Copy out each line of the data below in which the string "computer" appears.

================

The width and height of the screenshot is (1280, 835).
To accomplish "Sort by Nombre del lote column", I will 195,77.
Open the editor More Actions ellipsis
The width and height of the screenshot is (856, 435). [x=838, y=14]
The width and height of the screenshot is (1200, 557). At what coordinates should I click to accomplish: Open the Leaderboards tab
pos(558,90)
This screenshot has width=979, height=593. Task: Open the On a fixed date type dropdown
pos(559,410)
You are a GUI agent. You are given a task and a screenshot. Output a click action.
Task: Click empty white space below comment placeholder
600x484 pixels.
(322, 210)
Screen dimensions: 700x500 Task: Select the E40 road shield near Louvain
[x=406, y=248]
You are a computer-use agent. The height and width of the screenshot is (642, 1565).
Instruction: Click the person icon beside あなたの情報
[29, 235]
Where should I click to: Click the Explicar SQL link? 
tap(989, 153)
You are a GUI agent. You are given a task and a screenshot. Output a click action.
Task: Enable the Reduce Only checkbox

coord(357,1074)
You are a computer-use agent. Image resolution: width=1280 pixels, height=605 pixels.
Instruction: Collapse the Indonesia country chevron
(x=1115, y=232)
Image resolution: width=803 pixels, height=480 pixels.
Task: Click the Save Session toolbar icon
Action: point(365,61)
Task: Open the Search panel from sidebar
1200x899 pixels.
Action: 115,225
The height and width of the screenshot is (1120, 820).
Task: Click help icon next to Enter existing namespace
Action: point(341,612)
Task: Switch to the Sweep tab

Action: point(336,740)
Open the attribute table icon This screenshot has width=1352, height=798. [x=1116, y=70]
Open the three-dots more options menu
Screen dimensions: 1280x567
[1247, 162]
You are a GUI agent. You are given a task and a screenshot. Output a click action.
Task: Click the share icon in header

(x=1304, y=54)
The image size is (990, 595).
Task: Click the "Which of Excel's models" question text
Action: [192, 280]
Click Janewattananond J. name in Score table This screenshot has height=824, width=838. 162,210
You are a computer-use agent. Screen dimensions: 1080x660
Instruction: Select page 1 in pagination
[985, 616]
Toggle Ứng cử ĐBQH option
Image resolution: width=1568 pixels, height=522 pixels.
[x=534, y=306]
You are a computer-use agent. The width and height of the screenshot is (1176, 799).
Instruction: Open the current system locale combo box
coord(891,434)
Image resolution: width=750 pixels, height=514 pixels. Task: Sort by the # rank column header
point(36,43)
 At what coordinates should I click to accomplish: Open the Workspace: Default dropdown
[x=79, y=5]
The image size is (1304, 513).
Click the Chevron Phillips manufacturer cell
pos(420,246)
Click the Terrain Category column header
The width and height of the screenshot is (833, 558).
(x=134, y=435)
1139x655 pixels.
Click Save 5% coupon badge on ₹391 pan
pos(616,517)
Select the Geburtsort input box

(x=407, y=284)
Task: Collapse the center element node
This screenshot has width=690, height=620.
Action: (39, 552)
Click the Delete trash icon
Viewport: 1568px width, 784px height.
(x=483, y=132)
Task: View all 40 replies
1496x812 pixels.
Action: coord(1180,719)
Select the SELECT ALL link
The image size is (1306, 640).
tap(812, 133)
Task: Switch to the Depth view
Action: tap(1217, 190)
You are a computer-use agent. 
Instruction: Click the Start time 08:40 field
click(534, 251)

================

(Solution to this task)
You are a computer-use agent. The height and width of the screenshot is (642, 1565).
You are a computer-use agent. Image resolution: width=1280 pixels, height=605 pixels.
You are a computer-use agent. Screen dimensions: 1080x660
You are a computer-use agent. The width and height of the screenshot is (1176, 799).
You are a computer-use agent. 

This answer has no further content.